モバイル用のPOSソフトウェアとの連携も強化しており、2016年3月に英国でリリースした「POSzle(ポズル)」は2016年中には日本でも利用を可能とする予定だ。

リモートで初期キーのインジェクションが可能
ライアビリティシフトにより導入が加速

Miura Systemsの強みとして、グローバルに端末が供給されているため、コストをリーズナブルに抑えることができること、日本や海外を含めて多数の実績があることが挙げられる。また、「多くの決済端末がセキュリティルームでキッティングして、初期キー(IPEK)をインジェクション(有効化)するため、キッティング費用により高コストとなりますが、Gemalto(セーフネット)もしくはThalesのHSMを利用してリモートでのインジェクションを行うことにより、コストセーブができます」とネットムーブ シニアプロジェクトマネージャ 高田理己氏は説明する。

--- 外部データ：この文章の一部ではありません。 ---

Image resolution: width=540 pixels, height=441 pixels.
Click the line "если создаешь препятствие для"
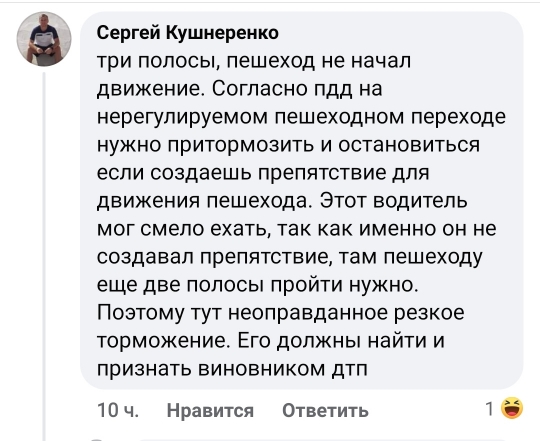(x=263, y=173)
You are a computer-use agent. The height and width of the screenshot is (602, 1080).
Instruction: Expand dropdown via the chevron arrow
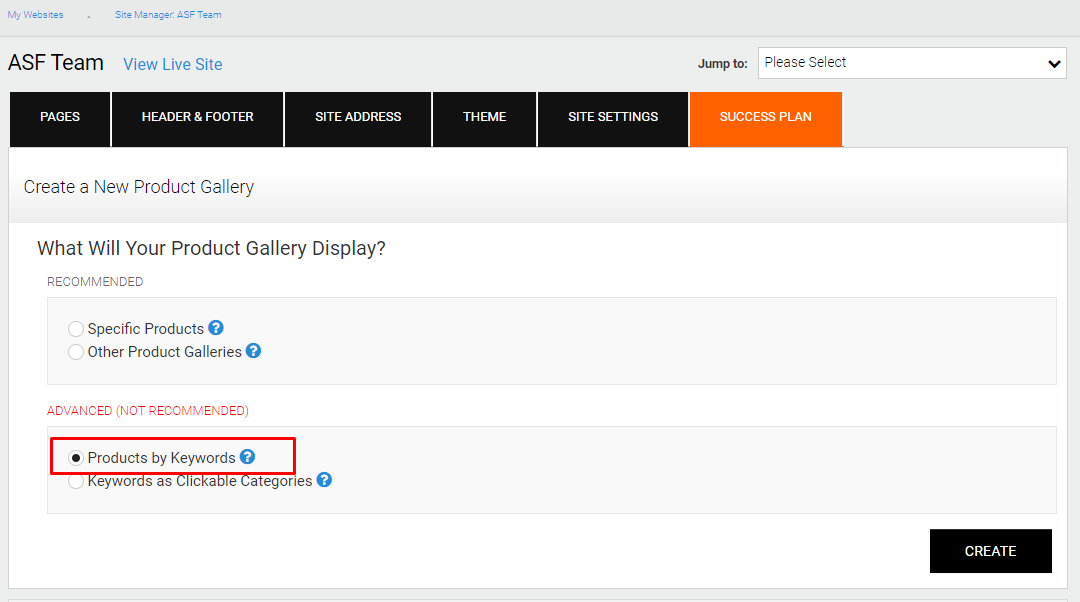click(x=1054, y=63)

さらに、PANを「DUKPT(Derive Unique Key Per Transaction)」で暗号化する「SRED(Secure Reading and Exchange of Data)」に対応。SREDはPCI PTSのVersion3.0以降から項目に盛り込まれたが、フルで網羅している端末となっている。すでにネットムーブでは、国内でMiura Systemsの端末を用いた SDKをリリースしており、10社ほどの加盟店やプロバイダーにサービスを提供。オーソリ処理まで同社の決済センターで行うケース、鍵のインジェクションを担うケースなど、さまざまな形態で利用されている。「2015年10月のライアビリティシフトにより、対応を急がれたケースも多く、順調に採用が進みました」と高田氏は成果を口にする。

既存POSレジとの連携を強化
PINエントリーデバイスとしての活用も想定

Miura Systemsでは今後、mPOSの提供に加え、既存のPOSレジとの連携を強化していく方針だ。例えば、ネットムーブなどと連携し、POSベンダーに組み込んでもらうWindowsプラットフォームのSDKを提供することも検討している。また、「例えば、海外では、弊社の端末をPINエントリーデバイス的に利用していただき、実際のPOS機能はレガシーPOSで処理するといった使い方も検討され始めているため、日本でも展開していきたいです」と青田氏は構想を語った。